_Work to complete_:
For the entries presented below, indicate the number of lines that include the word "will", adding nothing else.

(Excerpts from a dataset)
+++++
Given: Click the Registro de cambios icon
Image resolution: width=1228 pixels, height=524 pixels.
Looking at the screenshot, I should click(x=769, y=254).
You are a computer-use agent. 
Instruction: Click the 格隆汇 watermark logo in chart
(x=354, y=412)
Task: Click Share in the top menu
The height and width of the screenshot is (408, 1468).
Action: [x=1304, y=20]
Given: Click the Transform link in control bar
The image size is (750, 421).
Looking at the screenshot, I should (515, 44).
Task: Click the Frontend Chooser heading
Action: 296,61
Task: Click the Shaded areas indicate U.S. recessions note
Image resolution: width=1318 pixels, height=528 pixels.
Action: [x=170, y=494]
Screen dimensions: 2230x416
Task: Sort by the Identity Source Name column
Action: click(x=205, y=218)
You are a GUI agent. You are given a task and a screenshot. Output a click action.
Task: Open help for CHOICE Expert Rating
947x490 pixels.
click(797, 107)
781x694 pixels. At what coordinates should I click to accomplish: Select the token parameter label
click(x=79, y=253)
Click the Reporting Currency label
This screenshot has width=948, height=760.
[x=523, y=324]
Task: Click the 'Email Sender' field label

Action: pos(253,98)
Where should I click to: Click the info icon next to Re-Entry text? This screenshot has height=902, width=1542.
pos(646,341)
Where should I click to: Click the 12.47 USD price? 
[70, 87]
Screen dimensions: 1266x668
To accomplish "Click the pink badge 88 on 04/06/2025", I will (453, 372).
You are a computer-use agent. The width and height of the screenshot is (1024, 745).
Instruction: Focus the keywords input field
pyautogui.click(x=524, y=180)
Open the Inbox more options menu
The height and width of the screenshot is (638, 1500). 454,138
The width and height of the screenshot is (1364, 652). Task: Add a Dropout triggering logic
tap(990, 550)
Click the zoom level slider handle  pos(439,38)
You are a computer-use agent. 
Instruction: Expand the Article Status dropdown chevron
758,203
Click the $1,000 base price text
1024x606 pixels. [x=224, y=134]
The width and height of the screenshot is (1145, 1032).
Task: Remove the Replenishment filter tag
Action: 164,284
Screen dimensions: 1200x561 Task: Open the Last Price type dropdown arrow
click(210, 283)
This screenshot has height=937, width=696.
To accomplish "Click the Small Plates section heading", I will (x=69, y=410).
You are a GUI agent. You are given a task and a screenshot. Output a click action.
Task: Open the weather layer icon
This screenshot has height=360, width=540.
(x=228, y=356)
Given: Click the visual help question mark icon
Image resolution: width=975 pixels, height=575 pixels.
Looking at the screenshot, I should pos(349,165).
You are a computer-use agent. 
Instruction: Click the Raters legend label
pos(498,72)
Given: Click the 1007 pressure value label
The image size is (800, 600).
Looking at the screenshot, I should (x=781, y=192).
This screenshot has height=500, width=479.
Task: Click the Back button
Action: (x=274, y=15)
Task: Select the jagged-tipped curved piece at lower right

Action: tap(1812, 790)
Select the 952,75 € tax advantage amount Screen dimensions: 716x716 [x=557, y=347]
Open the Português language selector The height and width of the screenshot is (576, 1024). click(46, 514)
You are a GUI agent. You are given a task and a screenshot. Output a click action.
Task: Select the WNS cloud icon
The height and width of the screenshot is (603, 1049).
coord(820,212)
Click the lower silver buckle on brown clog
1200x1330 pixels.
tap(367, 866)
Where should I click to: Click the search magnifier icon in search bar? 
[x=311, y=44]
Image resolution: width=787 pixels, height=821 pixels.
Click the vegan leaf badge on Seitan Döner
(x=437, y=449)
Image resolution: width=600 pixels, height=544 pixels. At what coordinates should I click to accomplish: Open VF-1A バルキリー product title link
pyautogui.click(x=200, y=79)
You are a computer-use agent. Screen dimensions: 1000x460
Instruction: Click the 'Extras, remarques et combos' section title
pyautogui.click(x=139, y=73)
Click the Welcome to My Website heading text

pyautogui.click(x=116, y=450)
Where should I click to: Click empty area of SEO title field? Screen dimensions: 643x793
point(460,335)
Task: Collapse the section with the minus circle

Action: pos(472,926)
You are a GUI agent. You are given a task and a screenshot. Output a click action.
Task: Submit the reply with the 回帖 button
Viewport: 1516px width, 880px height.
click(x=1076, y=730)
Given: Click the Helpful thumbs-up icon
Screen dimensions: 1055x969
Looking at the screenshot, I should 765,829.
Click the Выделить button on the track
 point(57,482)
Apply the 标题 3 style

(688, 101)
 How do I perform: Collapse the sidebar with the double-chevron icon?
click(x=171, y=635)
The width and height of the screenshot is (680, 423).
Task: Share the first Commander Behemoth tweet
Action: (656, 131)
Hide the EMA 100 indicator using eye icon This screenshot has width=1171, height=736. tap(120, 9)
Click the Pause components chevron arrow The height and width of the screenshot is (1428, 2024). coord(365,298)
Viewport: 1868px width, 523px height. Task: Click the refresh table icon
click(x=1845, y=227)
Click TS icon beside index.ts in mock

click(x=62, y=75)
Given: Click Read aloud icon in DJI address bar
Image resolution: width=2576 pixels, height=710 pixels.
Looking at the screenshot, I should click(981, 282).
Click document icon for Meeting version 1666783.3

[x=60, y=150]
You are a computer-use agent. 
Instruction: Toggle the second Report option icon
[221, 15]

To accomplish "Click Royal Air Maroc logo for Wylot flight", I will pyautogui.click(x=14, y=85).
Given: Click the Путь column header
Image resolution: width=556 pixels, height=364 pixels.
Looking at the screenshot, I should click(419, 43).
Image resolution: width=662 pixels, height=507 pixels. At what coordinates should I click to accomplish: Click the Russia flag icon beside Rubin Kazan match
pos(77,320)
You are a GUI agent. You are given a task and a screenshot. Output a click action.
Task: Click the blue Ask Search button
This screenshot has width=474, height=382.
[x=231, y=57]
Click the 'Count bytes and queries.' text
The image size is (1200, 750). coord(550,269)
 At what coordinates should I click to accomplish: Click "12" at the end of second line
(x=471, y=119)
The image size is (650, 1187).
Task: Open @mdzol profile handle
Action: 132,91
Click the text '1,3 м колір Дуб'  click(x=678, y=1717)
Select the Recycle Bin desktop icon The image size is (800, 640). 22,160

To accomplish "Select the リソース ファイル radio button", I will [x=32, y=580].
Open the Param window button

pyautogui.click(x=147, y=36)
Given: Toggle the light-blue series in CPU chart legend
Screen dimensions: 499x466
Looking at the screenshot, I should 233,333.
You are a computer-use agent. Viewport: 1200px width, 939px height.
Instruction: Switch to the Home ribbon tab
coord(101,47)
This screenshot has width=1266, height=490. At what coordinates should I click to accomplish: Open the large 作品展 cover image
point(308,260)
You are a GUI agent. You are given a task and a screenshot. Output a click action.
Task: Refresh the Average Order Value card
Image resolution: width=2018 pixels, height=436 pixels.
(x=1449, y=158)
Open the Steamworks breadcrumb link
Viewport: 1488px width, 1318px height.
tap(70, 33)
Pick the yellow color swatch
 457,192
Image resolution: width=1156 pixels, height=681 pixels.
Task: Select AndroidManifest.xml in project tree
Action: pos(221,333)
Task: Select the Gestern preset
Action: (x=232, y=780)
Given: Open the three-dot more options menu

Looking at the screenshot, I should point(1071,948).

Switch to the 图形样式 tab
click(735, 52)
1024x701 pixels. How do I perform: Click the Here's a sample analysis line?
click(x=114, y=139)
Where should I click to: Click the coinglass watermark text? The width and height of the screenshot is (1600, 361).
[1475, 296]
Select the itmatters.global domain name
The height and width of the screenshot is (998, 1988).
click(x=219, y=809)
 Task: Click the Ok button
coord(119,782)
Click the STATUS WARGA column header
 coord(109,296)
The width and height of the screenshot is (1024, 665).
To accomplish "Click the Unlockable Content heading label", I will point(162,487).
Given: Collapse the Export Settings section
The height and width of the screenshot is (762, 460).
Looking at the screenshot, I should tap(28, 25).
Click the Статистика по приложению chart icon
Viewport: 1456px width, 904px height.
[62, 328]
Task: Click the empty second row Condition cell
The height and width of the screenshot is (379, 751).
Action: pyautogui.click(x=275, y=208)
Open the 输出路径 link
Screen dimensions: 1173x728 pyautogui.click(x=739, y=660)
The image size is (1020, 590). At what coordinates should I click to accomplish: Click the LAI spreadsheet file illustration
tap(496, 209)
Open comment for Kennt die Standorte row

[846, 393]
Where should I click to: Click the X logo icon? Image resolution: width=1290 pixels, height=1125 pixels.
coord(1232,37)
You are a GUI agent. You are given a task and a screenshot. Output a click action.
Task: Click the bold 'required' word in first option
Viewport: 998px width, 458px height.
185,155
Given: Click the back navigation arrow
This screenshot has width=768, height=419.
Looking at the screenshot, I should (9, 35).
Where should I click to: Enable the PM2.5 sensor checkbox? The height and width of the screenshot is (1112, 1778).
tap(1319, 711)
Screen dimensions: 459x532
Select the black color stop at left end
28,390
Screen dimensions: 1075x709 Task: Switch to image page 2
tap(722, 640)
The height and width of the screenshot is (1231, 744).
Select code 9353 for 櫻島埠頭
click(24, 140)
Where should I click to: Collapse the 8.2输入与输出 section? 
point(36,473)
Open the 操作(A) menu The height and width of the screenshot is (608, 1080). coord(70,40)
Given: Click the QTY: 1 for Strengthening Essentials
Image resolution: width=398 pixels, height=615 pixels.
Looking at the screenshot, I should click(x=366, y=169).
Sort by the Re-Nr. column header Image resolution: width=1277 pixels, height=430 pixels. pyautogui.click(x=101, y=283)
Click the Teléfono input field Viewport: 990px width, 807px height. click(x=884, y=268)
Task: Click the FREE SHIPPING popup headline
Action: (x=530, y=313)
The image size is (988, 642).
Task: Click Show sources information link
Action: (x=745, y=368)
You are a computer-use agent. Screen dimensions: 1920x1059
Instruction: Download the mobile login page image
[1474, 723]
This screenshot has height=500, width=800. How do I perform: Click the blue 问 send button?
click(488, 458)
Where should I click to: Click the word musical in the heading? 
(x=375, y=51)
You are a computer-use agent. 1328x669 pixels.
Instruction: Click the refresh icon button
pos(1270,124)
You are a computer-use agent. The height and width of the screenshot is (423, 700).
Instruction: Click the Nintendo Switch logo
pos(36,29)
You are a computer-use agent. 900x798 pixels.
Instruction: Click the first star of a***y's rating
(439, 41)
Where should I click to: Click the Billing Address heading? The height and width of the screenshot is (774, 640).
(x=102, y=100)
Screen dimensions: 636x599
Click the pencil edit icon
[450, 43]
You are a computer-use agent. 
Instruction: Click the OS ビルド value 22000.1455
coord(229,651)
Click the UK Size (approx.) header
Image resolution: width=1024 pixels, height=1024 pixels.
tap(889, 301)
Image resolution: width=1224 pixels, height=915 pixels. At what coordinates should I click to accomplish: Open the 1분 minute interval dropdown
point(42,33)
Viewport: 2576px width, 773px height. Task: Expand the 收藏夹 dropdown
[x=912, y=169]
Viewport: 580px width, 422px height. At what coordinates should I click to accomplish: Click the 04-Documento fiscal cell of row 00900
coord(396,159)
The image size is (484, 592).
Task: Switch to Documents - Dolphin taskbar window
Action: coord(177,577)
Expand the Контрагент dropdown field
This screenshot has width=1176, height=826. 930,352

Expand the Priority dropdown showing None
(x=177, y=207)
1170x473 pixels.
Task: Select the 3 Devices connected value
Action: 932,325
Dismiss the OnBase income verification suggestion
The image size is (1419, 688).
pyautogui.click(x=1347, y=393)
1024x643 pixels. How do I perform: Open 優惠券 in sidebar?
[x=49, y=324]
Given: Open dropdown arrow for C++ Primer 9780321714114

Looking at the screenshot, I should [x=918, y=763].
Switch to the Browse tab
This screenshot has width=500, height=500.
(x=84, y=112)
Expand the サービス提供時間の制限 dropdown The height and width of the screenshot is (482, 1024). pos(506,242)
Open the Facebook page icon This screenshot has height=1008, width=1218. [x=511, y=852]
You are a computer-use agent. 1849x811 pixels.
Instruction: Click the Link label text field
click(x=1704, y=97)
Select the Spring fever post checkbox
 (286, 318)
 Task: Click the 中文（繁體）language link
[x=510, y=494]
+++++
_Task result_:
5